The argument behind the rhetorical question was sound, but it failed to resonate with the house. Pakistan’s administrative power was in the western mainland, where the native population spoke languages such as Punjabi, Urdu or Pashto, but not Bengali. Moreover, as an overarching answer to Pakistan’s complex linguistic matrix, the government had recently ruled that Urdu would be adopted as the state language, even though that decision alienated the majority of citizens in its eastern province.
Soon after Datta’s petition was quashed in the assembly, Muhammad Ali Jinnah — governor-general of Pakistan — visited East Pakistan and delivered a conclusive speech at the University of Dhaka. “The state language of Pakistan is going to be Urdu and no other language,” he said. “Anyone who tries to mislead you is really the enemy of Pakistan.”
In its unequivocal prioritization of Urdu over Bengali, Jinnah’s speech sparked mass outrage among East Pakistan’s Bengalis. Waves of public criticism denouncing the government’s linguistic policy swept through the region over the next few years, before coming to a head in 1952. “On the morning of February 21 that year, as political debate spearheaded by Dhirendranath raged in Dhaka’s Provincial Assembly house over the recognition of the Bengali language,” recalls Dutta, “thousands of university students, college students and common people assembled on the adjacent university grounds to stage a public protest.”
Despite starting off as a peaceful assembly, the day’s proceedings began to reel out of control as the hours went by.

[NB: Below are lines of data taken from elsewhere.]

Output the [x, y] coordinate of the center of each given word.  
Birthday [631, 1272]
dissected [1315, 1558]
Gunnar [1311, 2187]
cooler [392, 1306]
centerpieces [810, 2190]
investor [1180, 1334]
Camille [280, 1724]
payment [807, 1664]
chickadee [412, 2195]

Before long, organized protest had given way to frenzied chaos, forcing the police to open fire on the gathering. Four students were killed, and their deaths sparked further civic unrest, which resulted in even more death and destruction of what was widely believed to be the state’s cultural hegemony over its Bengali population.
Looking back on the remains of the day, many of Bangladesh’s leading thinkers concur that the tidings of 1952 — as well as the people involved in the affairs — played a critical role in shaping and foreshadowing Bangladesh’s subsequent path to independence. “There were many language activists who were in the vanguard of the formative phase of the Language Movement, and among those, however, Shaheed [martyr] Dhirendranath Dutta’s role was seminal by any measure,” noted academic and political observer M. Waheeduzzaman Manik in his column in Bangladeshi newspaper The Daily Star in 2014.

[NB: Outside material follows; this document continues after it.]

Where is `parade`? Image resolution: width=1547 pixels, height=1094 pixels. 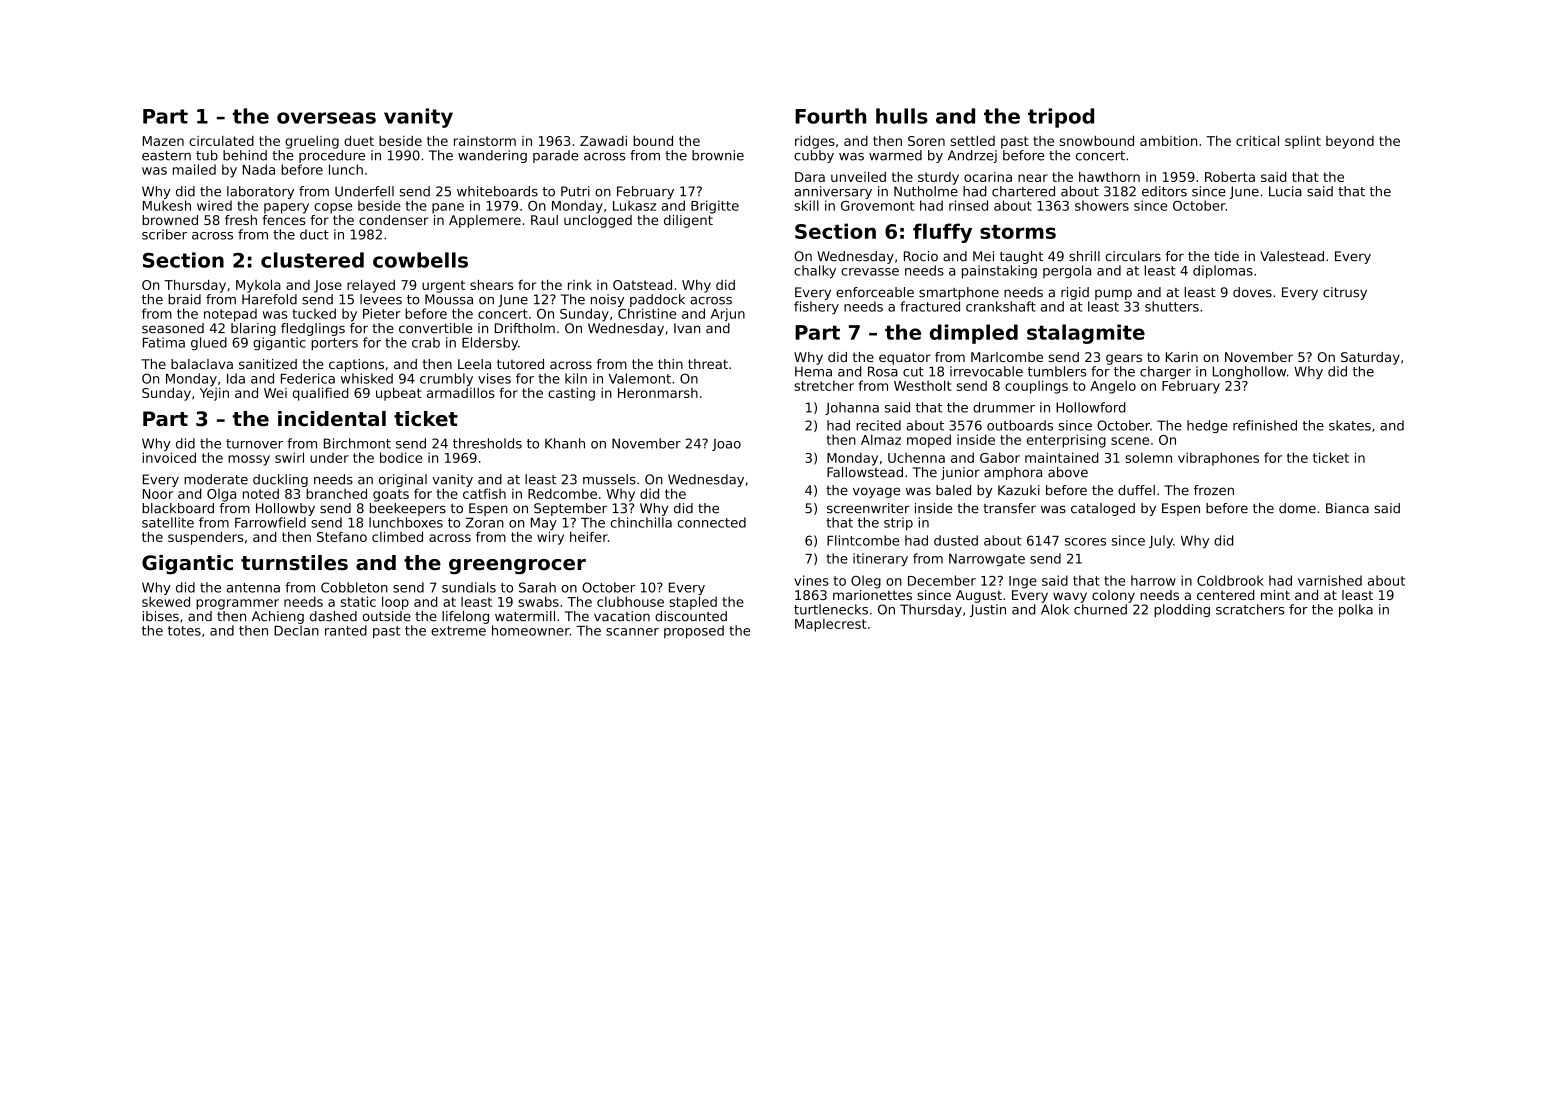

In a written statement issued in 1994 while she was opposition leader in Parliament, current Bangladeshi Prime Minister Sheikh Hasina observed that “the groundwork of nationalism founded by the Language Movement eventually shaped Bangladesh’s struggle for independence,” and that freedom was finally obtained in exchange for “the lives of 3 million martyred men and the dignity of 2 million violated women.”
A price that steep is difficult to forget. And even after four decades, Bangladesh continues to remember its heroes. A national monument called Shaheed Minar now stands in poignant silence within the premises of Dhaka University, paying tribute to all of Bangladesh’s shaheeds who made the supreme sacrifice for their motherland. Just like Datta.